Pada kegiatan Muhadhoroh ini, Winda Teja, Ketua Pelaksana melaporkan bahwa peserta kegiatan ini di hadiri oleh 164 peserta dari seluruh Santri Pesantren Buya Hamka, ditambah pimpinan, staff pembinaan dan tamu undangan, termasuk para alumni. “Sesuai tema yang diusung, pada kegiatan ini berisi penampilan-penampilan kreasi seni, dan bakat-bakat dari para santri, seperti penampilan pidato lima bahasa, marawis, paduan suara, tari tradisional, drama, lenong, tari daerah, dan penampilan-penampilan pendukung lainnya,” kata dia.
Ketua Pesantren Mahasiswa Buya Hamka UHAMKA yang juga Ketua Majelis Pendidikan Kader (MPK) Pimpinan Wilayah Muhammadiyah DKI Jakarta, Irwan Baadilla, menjelaskan dalam pidatonya bahwa di era Revolusi Industri 4.0 seperti sekarang generasi muda mesti siap dalam merespon kemajuan zaman, jangan pula antipati dan harus mampu mengendalikan kemajuan ini.

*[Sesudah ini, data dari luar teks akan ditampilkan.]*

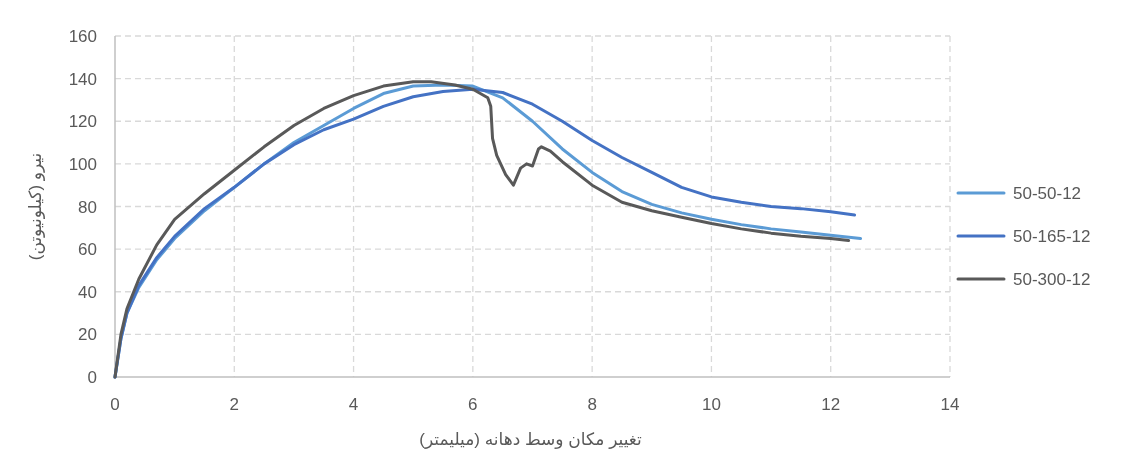  What do you see at coordinates (88, 250) in the screenshot?
I see `y-tick-label: 60` at bounding box center [88, 250].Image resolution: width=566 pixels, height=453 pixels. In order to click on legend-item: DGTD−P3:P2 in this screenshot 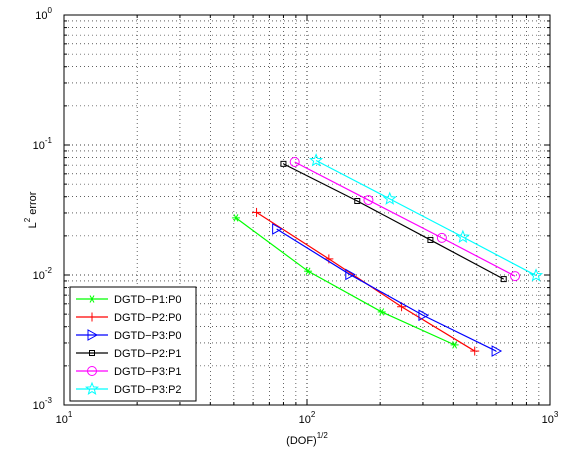, I will do `click(129, 388)`.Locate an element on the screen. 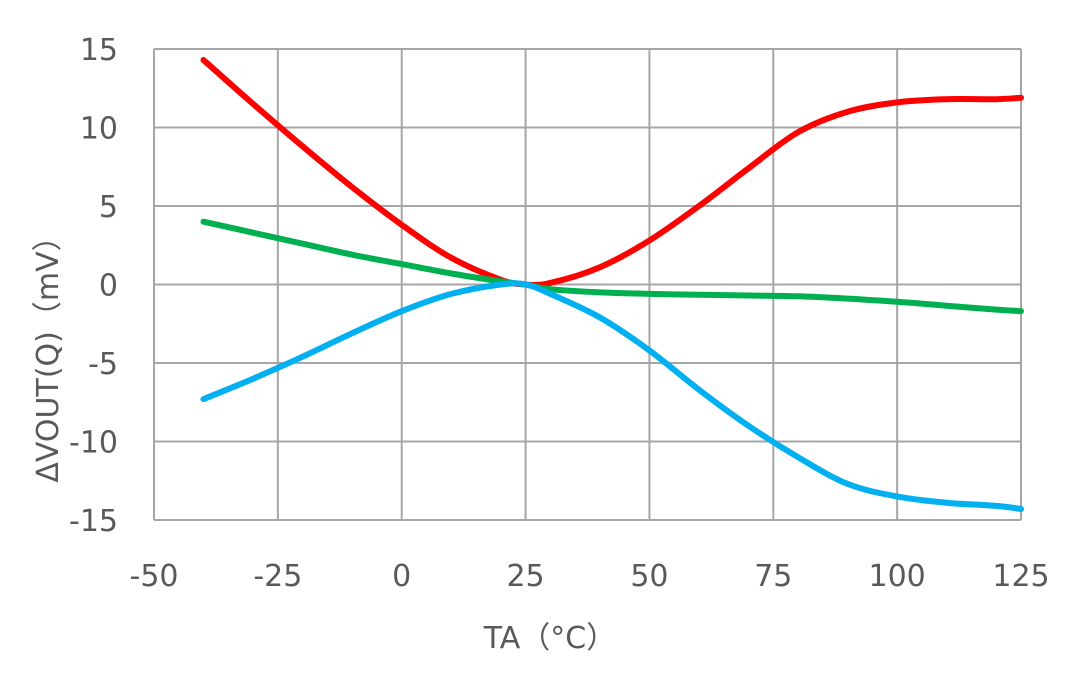 Image resolution: width=1079 pixels, height=676 pixels. x-tick-label: -25 is located at coordinates (278, 576).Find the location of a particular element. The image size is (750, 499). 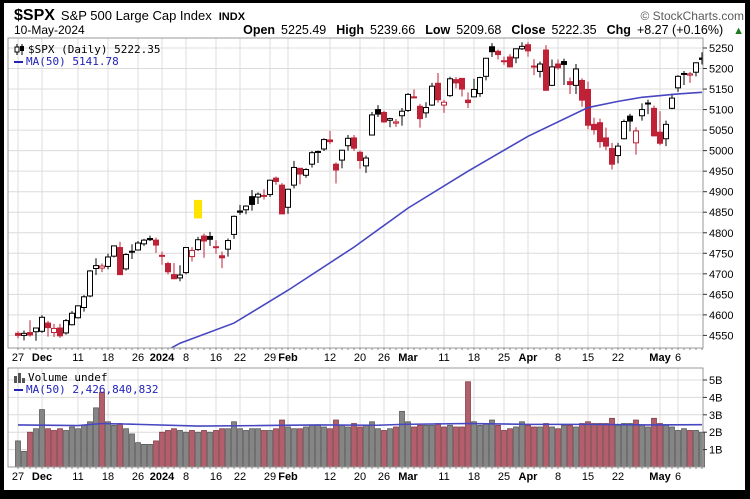

price-legend: $SPX (Daily) 5222.35 MA(50) 5141.78 is located at coordinates (87, 56).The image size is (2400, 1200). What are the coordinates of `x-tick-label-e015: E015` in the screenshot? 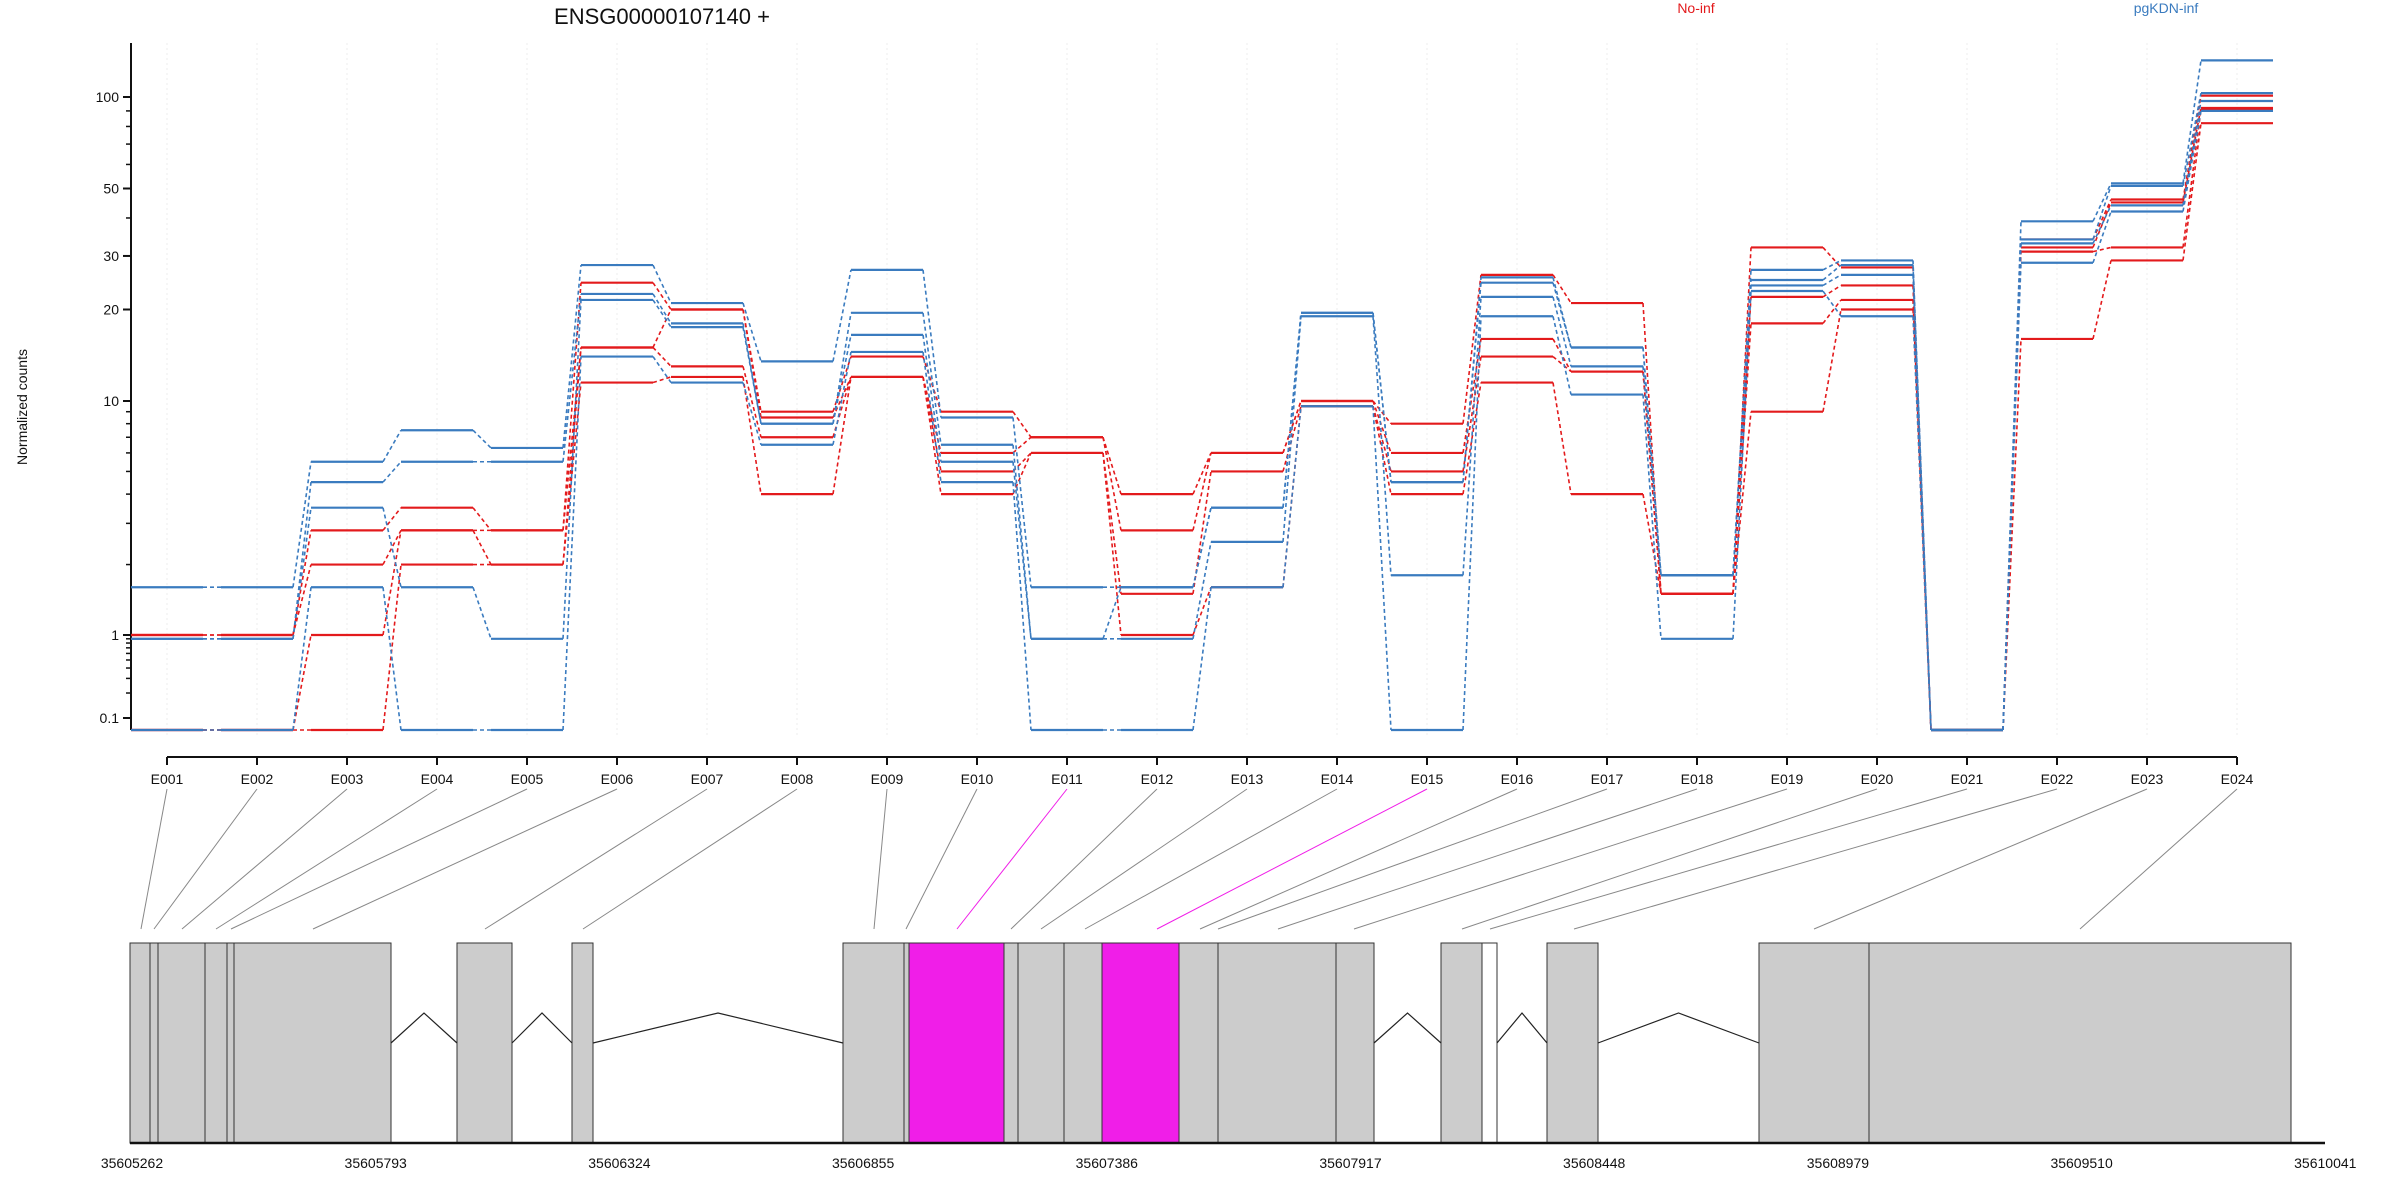 It's located at (1428, 779).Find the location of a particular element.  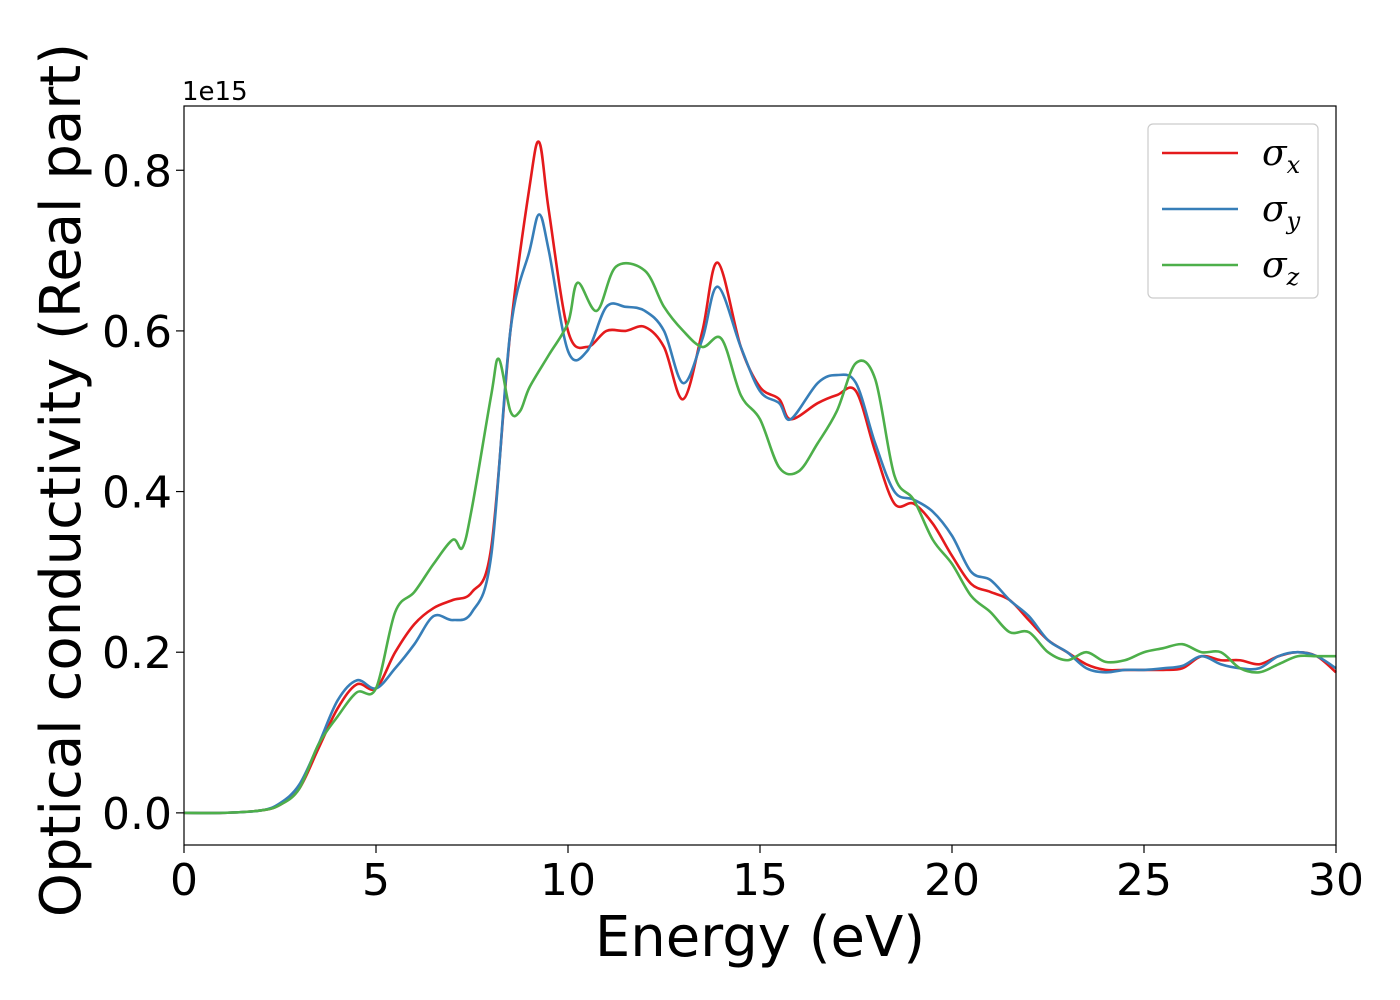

Ia mengimbau generasi mufa untuk mengambil sisi positifnya dan tidak terjebak dalam dimensi negatif Revolusi Indistri 4.0. “Di zaman serba canggih seperti sekarang, kemampuan verbal; pengetahuan dan keterampilan bukan lagi menjadi sesuatu yang luar biasa. Karena hal itu hanya bagian dari upaya refleksi manusia, seiring perkembangan kognitifnya dalam upaya merespon perkembangan zaman. Justru yang terpenting adalah kemampuan Insting, kemampuan ini merupakan kemampuan diluar rasionalitas manusia. Kemampuan ini juga merupakan semangat dari Man Jadda Wa Jadda, atau dalam teori nilai dalam pendidikan sering disebut nilai-nilai kejuangan. Sederhananya apa yang saudara cita-citakan yakinlah itu akan terwujud, tentunya dengan kerja keras dan kerja cerdas,” ungkap Irwan.
Irwan juga menambahkan bahwa dalam proposisi Islam mesti hati-hati dalam menerjemahkan istilah budaya. “Jangan sampai tertukar, dia menegaskan, yang benar itu budayanya yang harus masuk dalam bingkai Islam, bukan sebaliknya Islam yang dibungkus dalam bingkai budaya, itu keliru,” ujarnya.
“Semoga kegiatan ini mampu melahirkan santri-santri yang bukan hanya mumpuni dalam konteks verbal, juga instingnya berkemajuan. Kuncinya kuatkan niat, teguhkan diri, dan pastikan saudara sekalian berhasil,” pungkasnya.